PayPal Impersonation Scams
Scammers impersonate PayPal with fake payment alerts, account-limitation emails, and invoice scams to steal credentials and money. The real PayPal will never ask you to call a number from an email to dispute a charge.
Last reviewed: 1 June 2026
PayPal is one of the most widely used online payment platforms in the world, and its association with real money makes PayPal impersonation particularly high-stakes. A convincing email claiming an unexpected payment was made from your account — or that your account has been limited — prompts many people to act quickly out of alarm.
Scams range from classic phishing emails asking you to verify your account, to a newer 'invoice scam' where fraudsters use PayPal's own invoice system to send a convincing-looking request for payment, sometimes with a phone number to call if you dispute it. That number connects to the scammer.
PayPal is the victim of this impersonation. PayPal's Resolution Centre and reported-phishing process are the correct channels, not any number or link provided in an unsolicited message.
How scammers impersonate it
- Sending phishing emails mimicking PayPal's design about unauthorised account activity
- Sending fake 'account limited' emails with links to fake PayPal login pages
- Using PayPal's own invoice feature to send fake invoices claiming payment is owed
- Including a phone number in a fake invoice or email to call if you want to dispute — the number goes to the scammer
- Creating near-identical PayPal login pages to steal credentials
- Spoofing @paypal.com sender addresses
What the real organisation never does
- Include a customer-service phone number inside an invoice or payment request
- Ask for your full bank details, card number, or Social Security number to resolve an account issue
- Request gift card payment for any reason
- Ask you to send money to a 'secure PayPal account' to protect your funds
- Threaten immediate account deletion unless you pay through a link in an email
- Ask for your PayPal password through an email or unsolicited call
Common red flags
- Email about an unexpected payment or charge, with urgency to call a number or click a link
- An invoice from a stranger with a phone number to call if you did not authorise it
- Sender domain is not @paypal.com
- Sign-in link in an email does not go to paypal.com
- Request to pay via gift cards or wire transfer
- Generic greeting — 'Dear Customer' — rather than your full name
- Poor grammar or logo inconsistencies compared to genuine PayPal emails
Sanitized example messages
Illustrative, sanitized examples. Personal details are replaced with placeholders such as [phone number] and [fake link].

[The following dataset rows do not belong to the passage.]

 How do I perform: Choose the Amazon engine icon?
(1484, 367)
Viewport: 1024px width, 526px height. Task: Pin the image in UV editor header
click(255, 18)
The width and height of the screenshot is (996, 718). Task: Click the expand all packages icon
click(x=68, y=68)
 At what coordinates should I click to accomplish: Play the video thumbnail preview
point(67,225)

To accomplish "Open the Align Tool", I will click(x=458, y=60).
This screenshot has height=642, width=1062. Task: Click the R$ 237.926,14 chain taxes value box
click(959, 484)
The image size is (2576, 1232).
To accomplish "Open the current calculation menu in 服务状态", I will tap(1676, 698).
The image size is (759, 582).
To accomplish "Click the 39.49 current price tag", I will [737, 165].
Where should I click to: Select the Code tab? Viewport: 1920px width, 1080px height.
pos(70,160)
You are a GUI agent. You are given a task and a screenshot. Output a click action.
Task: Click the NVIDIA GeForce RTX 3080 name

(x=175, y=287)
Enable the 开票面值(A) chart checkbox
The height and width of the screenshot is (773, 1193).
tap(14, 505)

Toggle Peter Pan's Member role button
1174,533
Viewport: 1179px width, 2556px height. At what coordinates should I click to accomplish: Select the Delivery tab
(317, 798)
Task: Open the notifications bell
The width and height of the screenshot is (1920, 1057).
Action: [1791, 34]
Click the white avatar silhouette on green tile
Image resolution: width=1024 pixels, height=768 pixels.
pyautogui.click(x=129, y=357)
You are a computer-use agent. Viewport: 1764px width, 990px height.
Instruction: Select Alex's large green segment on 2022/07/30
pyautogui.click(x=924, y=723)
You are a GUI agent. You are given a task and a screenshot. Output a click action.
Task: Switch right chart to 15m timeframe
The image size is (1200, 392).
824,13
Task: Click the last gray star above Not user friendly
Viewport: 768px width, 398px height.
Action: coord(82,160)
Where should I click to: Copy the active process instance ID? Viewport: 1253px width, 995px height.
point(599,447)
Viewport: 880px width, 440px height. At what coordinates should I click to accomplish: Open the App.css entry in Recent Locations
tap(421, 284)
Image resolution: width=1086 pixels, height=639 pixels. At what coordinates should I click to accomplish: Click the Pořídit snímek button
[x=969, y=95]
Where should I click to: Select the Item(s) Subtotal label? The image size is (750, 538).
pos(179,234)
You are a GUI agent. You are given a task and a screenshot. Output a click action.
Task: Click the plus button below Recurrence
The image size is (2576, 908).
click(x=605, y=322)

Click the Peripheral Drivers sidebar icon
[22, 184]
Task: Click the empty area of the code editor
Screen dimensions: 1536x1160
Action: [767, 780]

Email: 'Unusual activity detected on your PayPal account. Your account has been limited. Restore access at [fake link].'
Invoice via PayPal: 'You owe [amount] for [invented service]. If this is not you, call [phone number] immediately to cancel.'
Email: 'You sent [amount] to [username]. If this was not you, call [phone number] within 24 hours to reverse the transaction.'
How to verify
- Log in to paypal.com directly and check your account activity — do not use links in emails
- All genuine PayPal activity, limitations, and disputes are visible in your account settings
- If you receive a suspicious invoice through PayPal itself, do not call any number on it — report it through paypal.com/reportphishing
- Contact PayPal Customer Service only through the Contact page on paypal.com
- Genuine PayPal emails address you by your full name, not 'Dear Customer'
What to do if you're targeted
- Do not call any number listed in an email or invoice and do not click sign-in links in messages
- Log in to paypal.com directly to check whether there is any genuine issue
- Forward suspected phishing emails to [email protected]
- If you entered credentials on a fake page, change your PayPal password immediately and check linked bank accounts
Frequently asked questions
I received a PayPal invoice I did not request — should I pay it?
No. If the invoice contains a phone number asking you to call to dispute the charge, that number connects to the scammer. Do not call it. Report the invoice through your PayPal account instead.
My PayPal account has been limited. Is the email real?
Log in to paypal.com directly to check. Genuine limitations appear in your account dashboard. Do not click the link in any email to resolve this.
Can scammers send invoices through the real PayPal system?
Yes. Scammers can use PayPal's invoice feature to send fake payment requests that arrive from paypal.com addresses. The fraudulent element is the invented debt and the phone number to call, not the channel it arrived through.